● Work required
When you reach the line containing "Open chart settings gear icon" in the records below, start copying exactly, and stop once you have copied the line containing "Given: Click the tallest green volume bar".

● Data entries
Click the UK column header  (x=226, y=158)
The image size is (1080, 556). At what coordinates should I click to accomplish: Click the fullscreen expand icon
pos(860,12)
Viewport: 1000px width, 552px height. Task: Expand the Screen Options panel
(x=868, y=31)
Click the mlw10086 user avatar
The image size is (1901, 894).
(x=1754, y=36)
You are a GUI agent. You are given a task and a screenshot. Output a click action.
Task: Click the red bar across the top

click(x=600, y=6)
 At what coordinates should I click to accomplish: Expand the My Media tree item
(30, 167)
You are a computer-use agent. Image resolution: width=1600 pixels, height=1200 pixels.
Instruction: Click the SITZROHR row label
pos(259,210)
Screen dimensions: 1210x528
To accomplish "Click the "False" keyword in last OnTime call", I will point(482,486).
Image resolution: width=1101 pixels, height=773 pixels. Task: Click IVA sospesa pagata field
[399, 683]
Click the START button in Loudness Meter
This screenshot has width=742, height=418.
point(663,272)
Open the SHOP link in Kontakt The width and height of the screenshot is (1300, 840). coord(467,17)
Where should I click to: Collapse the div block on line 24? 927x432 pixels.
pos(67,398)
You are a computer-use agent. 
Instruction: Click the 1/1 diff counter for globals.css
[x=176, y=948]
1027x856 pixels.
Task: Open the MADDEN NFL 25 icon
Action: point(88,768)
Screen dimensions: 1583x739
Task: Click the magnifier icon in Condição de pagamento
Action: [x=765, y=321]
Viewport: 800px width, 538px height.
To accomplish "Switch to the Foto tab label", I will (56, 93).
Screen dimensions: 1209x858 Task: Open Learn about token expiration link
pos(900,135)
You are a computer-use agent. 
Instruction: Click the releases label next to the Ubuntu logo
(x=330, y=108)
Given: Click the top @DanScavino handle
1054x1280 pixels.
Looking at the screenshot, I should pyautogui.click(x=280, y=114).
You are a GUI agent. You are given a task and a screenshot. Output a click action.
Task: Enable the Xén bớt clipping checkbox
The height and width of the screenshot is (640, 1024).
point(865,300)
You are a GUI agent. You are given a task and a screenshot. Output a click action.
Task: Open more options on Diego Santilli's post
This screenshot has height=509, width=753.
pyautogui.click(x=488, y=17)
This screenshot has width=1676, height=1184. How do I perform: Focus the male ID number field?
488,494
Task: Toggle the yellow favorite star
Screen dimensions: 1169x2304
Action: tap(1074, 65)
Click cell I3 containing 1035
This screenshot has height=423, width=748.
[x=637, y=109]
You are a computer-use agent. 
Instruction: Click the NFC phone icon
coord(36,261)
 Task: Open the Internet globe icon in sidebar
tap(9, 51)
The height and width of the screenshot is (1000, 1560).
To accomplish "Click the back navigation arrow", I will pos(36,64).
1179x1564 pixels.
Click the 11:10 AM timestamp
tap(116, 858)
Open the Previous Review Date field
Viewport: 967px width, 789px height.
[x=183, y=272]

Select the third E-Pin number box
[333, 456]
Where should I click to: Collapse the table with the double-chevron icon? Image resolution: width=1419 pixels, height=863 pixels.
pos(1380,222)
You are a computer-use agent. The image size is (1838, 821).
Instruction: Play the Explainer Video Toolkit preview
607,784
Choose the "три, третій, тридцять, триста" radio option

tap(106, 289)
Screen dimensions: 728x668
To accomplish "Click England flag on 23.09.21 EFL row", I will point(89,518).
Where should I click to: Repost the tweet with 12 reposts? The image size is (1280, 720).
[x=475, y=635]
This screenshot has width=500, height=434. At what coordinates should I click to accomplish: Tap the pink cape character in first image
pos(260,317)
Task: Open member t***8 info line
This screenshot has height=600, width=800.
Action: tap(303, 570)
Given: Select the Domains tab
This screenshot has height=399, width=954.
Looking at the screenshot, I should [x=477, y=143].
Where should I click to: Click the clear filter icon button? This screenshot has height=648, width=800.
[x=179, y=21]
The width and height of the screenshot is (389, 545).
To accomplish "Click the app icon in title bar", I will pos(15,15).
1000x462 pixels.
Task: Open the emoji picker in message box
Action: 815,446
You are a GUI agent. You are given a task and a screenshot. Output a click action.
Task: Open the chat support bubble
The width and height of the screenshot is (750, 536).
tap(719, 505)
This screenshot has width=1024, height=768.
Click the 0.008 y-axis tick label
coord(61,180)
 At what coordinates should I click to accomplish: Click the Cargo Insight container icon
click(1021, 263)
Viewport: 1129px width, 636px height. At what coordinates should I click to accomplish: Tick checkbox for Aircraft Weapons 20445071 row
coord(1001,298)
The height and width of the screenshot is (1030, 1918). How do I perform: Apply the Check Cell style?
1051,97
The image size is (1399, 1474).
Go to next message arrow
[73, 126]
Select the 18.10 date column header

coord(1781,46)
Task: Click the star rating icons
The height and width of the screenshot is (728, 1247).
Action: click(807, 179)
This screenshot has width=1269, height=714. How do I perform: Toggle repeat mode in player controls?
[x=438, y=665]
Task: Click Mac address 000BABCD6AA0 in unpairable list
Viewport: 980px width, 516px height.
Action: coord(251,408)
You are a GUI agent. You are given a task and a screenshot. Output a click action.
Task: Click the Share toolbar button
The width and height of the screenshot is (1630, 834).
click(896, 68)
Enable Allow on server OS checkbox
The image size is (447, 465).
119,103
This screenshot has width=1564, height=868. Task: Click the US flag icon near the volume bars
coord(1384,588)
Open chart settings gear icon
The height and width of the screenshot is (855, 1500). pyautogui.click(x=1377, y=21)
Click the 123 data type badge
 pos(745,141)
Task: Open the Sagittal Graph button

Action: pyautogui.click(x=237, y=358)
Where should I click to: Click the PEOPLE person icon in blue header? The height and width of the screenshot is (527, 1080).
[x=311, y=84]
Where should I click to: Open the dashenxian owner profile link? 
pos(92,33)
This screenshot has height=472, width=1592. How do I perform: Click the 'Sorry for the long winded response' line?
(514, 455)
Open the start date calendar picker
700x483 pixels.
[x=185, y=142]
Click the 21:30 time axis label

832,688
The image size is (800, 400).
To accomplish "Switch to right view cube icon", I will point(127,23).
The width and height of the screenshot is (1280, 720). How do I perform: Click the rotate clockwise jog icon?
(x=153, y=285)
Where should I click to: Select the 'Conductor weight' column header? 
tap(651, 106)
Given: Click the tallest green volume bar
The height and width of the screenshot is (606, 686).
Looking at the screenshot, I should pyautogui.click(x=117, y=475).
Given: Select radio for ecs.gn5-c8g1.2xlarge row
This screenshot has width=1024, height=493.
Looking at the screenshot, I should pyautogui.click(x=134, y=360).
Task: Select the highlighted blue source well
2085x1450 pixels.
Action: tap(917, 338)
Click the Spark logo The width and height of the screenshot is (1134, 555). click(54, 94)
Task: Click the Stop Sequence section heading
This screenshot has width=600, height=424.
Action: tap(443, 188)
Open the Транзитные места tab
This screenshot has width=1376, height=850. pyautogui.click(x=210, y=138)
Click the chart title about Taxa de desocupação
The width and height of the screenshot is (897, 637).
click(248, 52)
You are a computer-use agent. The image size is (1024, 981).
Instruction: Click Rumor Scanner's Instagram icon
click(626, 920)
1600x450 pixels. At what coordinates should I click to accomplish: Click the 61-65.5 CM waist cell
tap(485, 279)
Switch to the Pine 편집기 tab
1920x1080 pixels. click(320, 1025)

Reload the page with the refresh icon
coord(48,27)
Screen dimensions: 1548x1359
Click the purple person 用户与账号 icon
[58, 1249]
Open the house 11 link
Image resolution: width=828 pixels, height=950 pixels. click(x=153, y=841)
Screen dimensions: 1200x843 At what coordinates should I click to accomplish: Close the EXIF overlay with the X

● Result of this exercise
Open chart settings gear icon
The height and width of the screenshot is (855, 1500). pyautogui.click(x=1377, y=21)
Click the 123 data type badge
 pos(745,141)
Task: Open the Sagittal Graph button

Action: pyautogui.click(x=237, y=358)
Where should I click to: Click the PEOPLE person icon in blue header? The height and width of the screenshot is (527, 1080).
[x=311, y=84]
Where should I click to: Open the dashenxian owner profile link? 
pos(92,33)
This screenshot has height=472, width=1592. How do I perform: Click the 'Sorry for the long winded response' line?
(514, 455)
Open the start date calendar picker
700x483 pixels.
[x=185, y=142]
Click the 21:30 time axis label

832,688
The image size is (800, 400).
To accomplish "Switch to right view cube icon", I will point(127,23).
The width and height of the screenshot is (1280, 720). How do I perform: Click the rotate clockwise jog icon?
(x=153, y=285)
Where should I click to: Select the 'Conductor weight' column header? 
tap(651, 106)
Given: Click the tallest green volume bar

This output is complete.